How to Say No Without Sounding Like a Jerk

How to Say No Without Sounding Like a Jerk

Supporting my clients often involves helping them say no to people making unrealistic demands. My role is to coach them on good ways to decline requests without putting their reputations at risk.

Here are some communication techniques I recommend:

  • Stop saying yes. Because we want to make positive impressions, we say yes before thinking through what we’re committing to. Better to say, “Let me give that some thought.”
  • Know your priorities. When a client’s request puts you in an uncomfortable situation, try a response such as “One of the ways that we have been able to best support our customers is by remaining true to our mission. We would be going outside of our core focus if we took on this project. However, I’m happy to help you source this work out to one of our trusted service partners.”
  • Craft the right phrase. Be clear that you’re not going to fulfill the request, but be considerate of everyone involved.
  • Avoid email. The harder you believe the news will be for the recipient to hear, the closer you should be to him or her when you deliver it. The best option: Speak to them in person.
  • Act quickly. Nobody wants to be told no. Making them wait to hear it only makes it worse.

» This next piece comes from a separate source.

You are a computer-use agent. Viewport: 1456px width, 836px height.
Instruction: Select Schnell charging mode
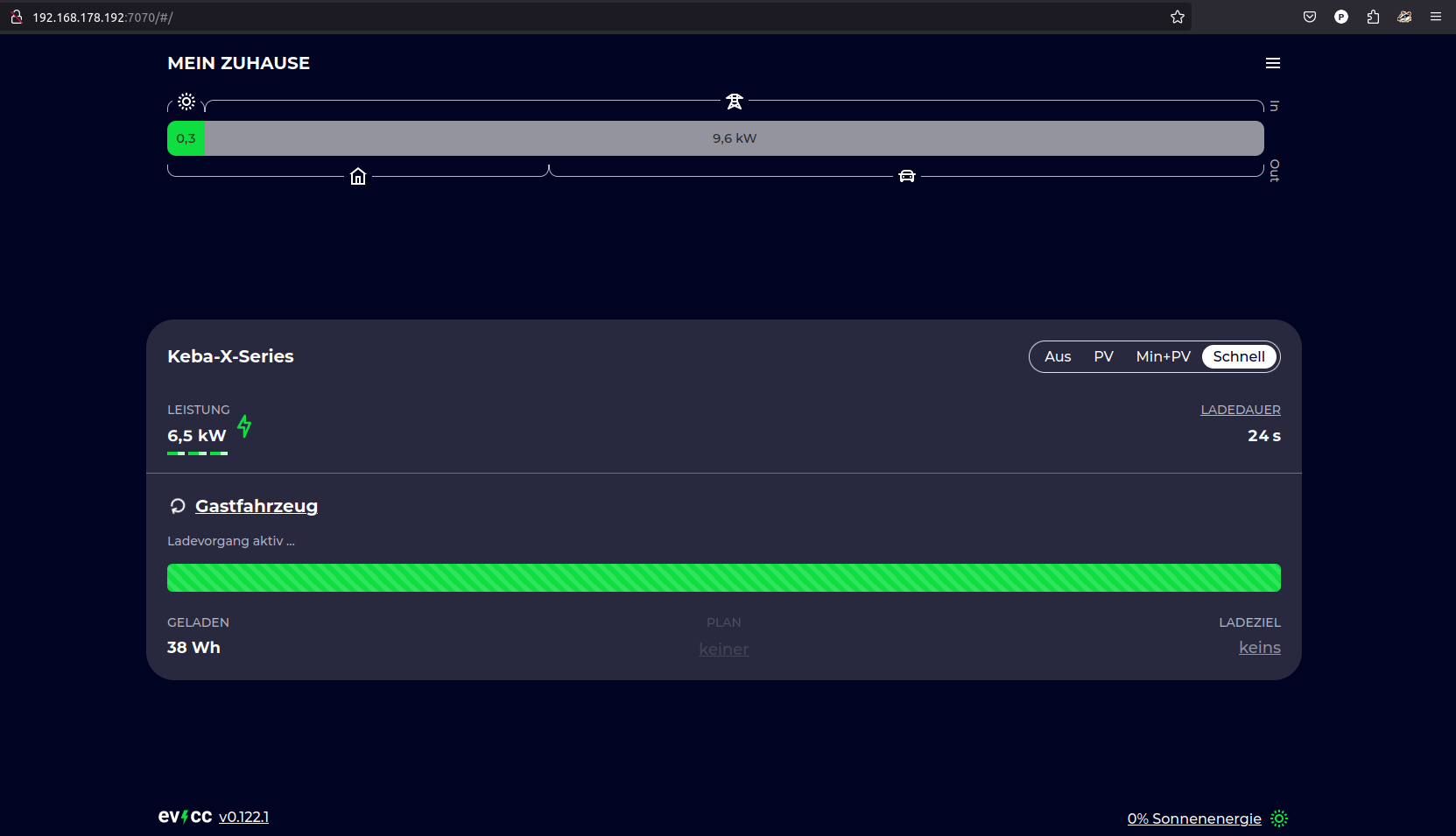coord(1239,356)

It’s OK to set boundaries on your time and energy. But don’t give people the perception that “No” is your default response to requests.

Before you act . . .

When you need to say no, make an effort to mitigate the situation with some business diplomacy: Offer suggestions, provide referrals or resources, recommend a course of action. It may not be the response the requester wanted to hear, but it gives them something to work with when you don’t have time to help.